Recycling

Gebrauchte Babywindeln sollen Rohstoff werden

Robert Klatt

Einwegwindeln sorgen pro Minuten für 1.000 kg Müll. Ein Forschungsprojekt möchte deshalb mit Industriepartnern eine Kreislaufwirtschaft etablieren, die aus gebrauchten Windeln Rohstoffe erzeugt.

Wien (Österreich). In Deutschland werden laut Windel Bendel pro Tag etwa 8,4 Millionen Einwegwindeln aus Kunststoff genutzt. Neben dem hohen Rohstoffverbrauch sorgen die mehr als drei Milliarden Wegwerfwindeln auch für gigantische Müllberge. Dies bemerkte auch Sara Vecchiato Forscherin am Institut für Umweltbiotechnologie der Wiener Boku. Wie Vecchiato erklärt, sah die Wissenschaftlerin nach der Geburt ihrer Babys „wie viele Windeln verbraucht werden.“

Gemeinsam mit Wissenschaftlern des Austrian Centre of Industrial Biotechnology (Acib) sucht Vecchiato deshalb nach Möglichkeiten für eine lückenlose Kreislaufwirtschaft für Windeln. Zu den Fragen des Forschungsprojekts gehört unter anderem, die die Materialien gereinigt werden können, um sie danach wie in der Umwelt von Enzymen zerlegen zu lassen.

Proof of Concept in sechs Monaten

Derzeit steht das ehrgeizige Projekt noch in den Kinderschuhen, das Team hofft aber innerhalb der nächsten sechs Monate ein Proof of Concept vorstellen zu können, dass die generelle Machbarkeit des enzymatischen Recyclings von Windeln belegt. Industriell anwendbare Technologie werden in jedem Fall aber noch einige Jahre Entwicklungszeit benötigen.

Das Team um Vecchiato und Matthias Slatner, Open Innovation Manager am Acib sucht aktuell nach Partnern aus Wirtschaft, mit denen der industrielle Prozess später umgesetzt werden soll. Finanziert wird die derzeitige Grundlagenforschung aus Geldern des Comet-Programms von der Förderagentur FFG sowie vom österreichischen Klimaschutz- und Wissenschaftsministerium.

Eine Tonne Windelmüll pro Minuten

Wie Vecchiato erklärt, ist das „theoretische Potenzial der Idee riesig.“ In der Europäischen Union (EU) werden pro Jahr etwa 20 Milliarden Einwegwindeln verbraucht. Weltweit sorgen Windeln sogar für eine Tonne Müll pro Minuten. Derzeit wird ein Großteil davon entweder in Müllverbrennungsanlagen thermisch verwertet oder auf gigantischen Abfallbergen deponiert.

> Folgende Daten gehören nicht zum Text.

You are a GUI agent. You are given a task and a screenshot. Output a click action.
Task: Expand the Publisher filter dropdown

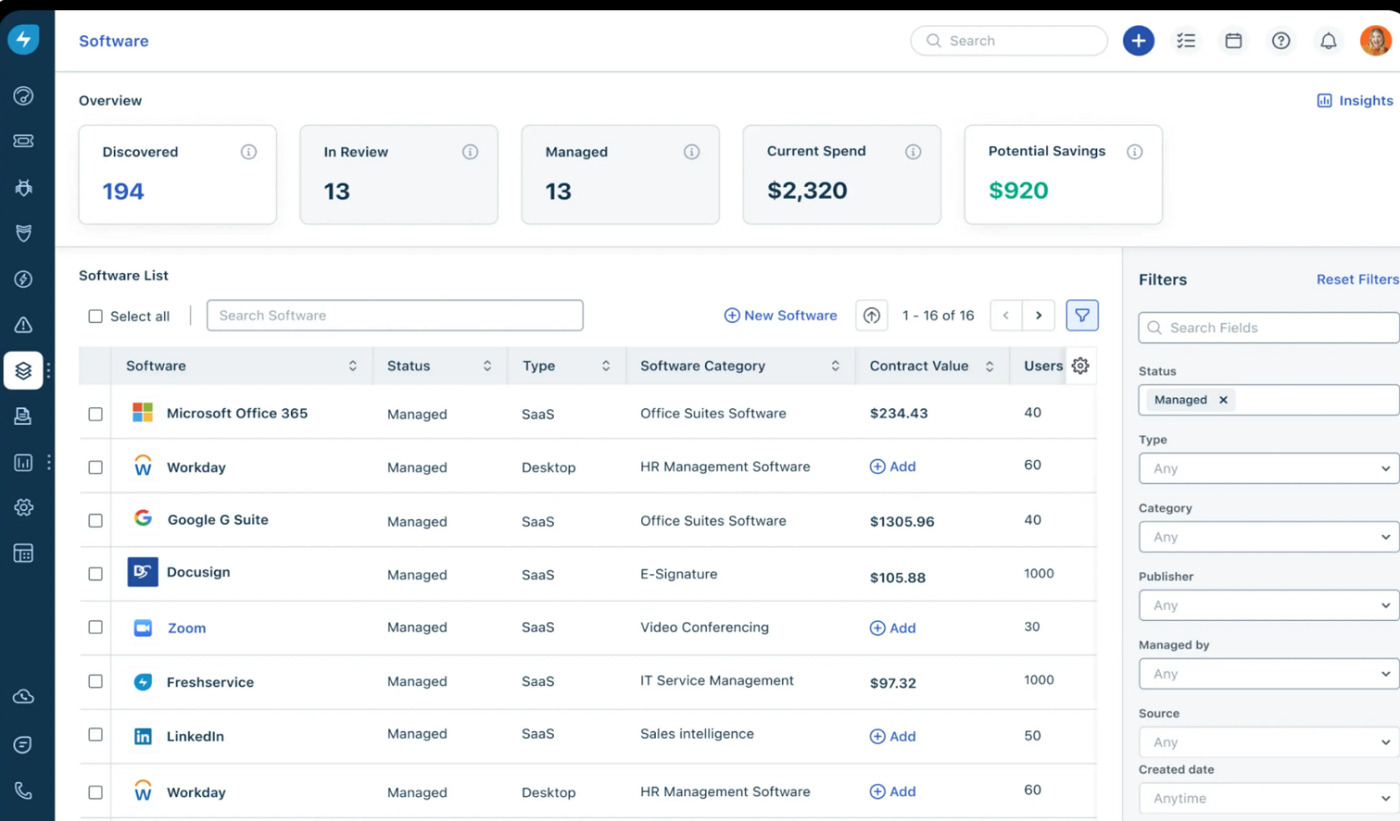tap(1268, 605)
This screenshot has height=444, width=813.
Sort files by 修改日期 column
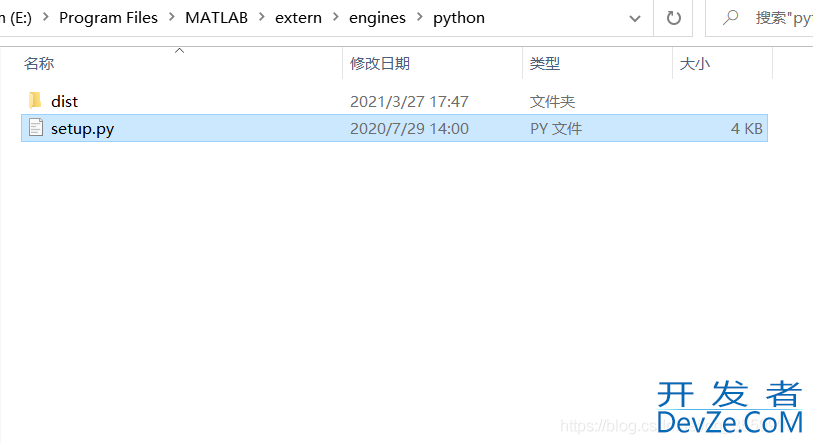pyautogui.click(x=379, y=63)
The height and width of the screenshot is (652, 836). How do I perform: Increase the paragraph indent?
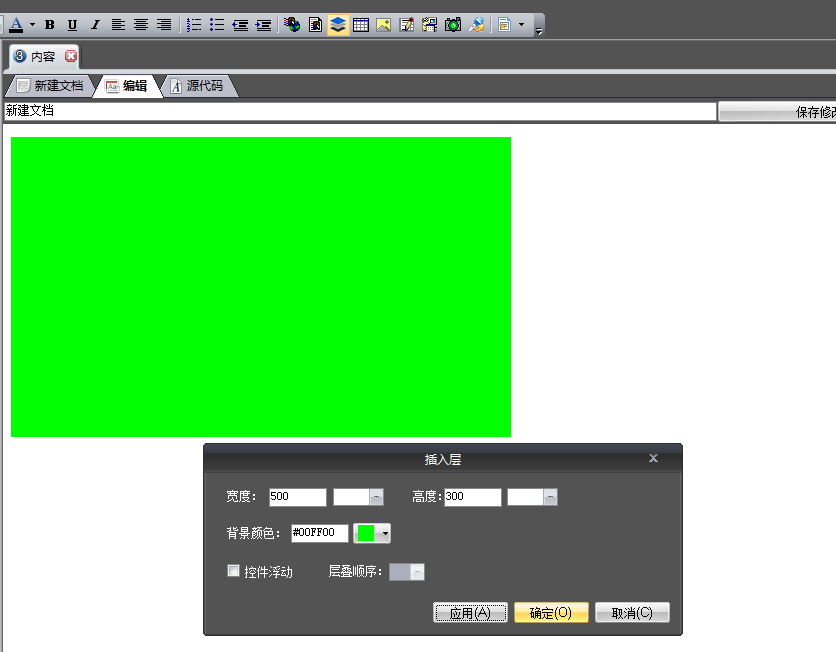(263, 25)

Wegwerfwindeln bestehen hauptsächlich aus Kunststoffen wie Polyethylen und Polypropylen, superabsorbierenden Polymeren (SAP) und Cellulosefasern. Laut Vecchiato „ist das Ziel des Projekts einen Cocktail an verschiedenen Enzymen zu entwickeln, der möglichst viele Stoffe im Materialmix einer Windel abbauen kann.“

Recycling von Windeln problematisch

Problematisch beim Recycling von Windeln ist laut Vecchiato, dass „Enzyme jeweils nur sehr spezifisch für eine Kunststoffvariante einsetzbar sind.“ Kürzlich entdeckten Wissenschaftler unter anderem Bakterien-Enzyme, die es ermöglichen den PET in seine grundlegenden Bestandteile zu zerlegen. Prinzipiell ist es also denkbar, dass auch für die übrigen Windelbestandteile passende Enzyme gefunden werden. Laut Slatner „ist bei wissenschaftlichen Screenings in diesem immer auch eine Portion Glück nötig.“

Einige Bestandteile von Windeln wie die Superabsorber könnten laut Vecchiato auch ohne enzymatische Zerlegung recycelt werden.

Mehrstufiger Prozess

Derzeit experimentieren die Forscher im Labor mit kleinen Proben, die in ein herkömmliches Wasserglas passen. Später soll ein industrieller Prozess folgen, in dem Windeln zuerst gewaschen werden. Die dabei abgetrennte Biomasse könnte zum Beispiel in Biogasanlagen zu Methan weiterverarbeitet werden.

Die Windeln würden anschließend zerkleinert und mit einer Enzymlösung vermengt werden. In Abhängigkeit von der Arbeit der Enzyme und den Materialien könnte der Abbauprozess ohne hohe Temperaturen bei Normaldruck in wenigen Tagen abgeschlossen sein. Dabei werden die Fasern die Glukose abgebaut, aus der in einem Fermentationsprozess Ethanol erzeugt werden kann.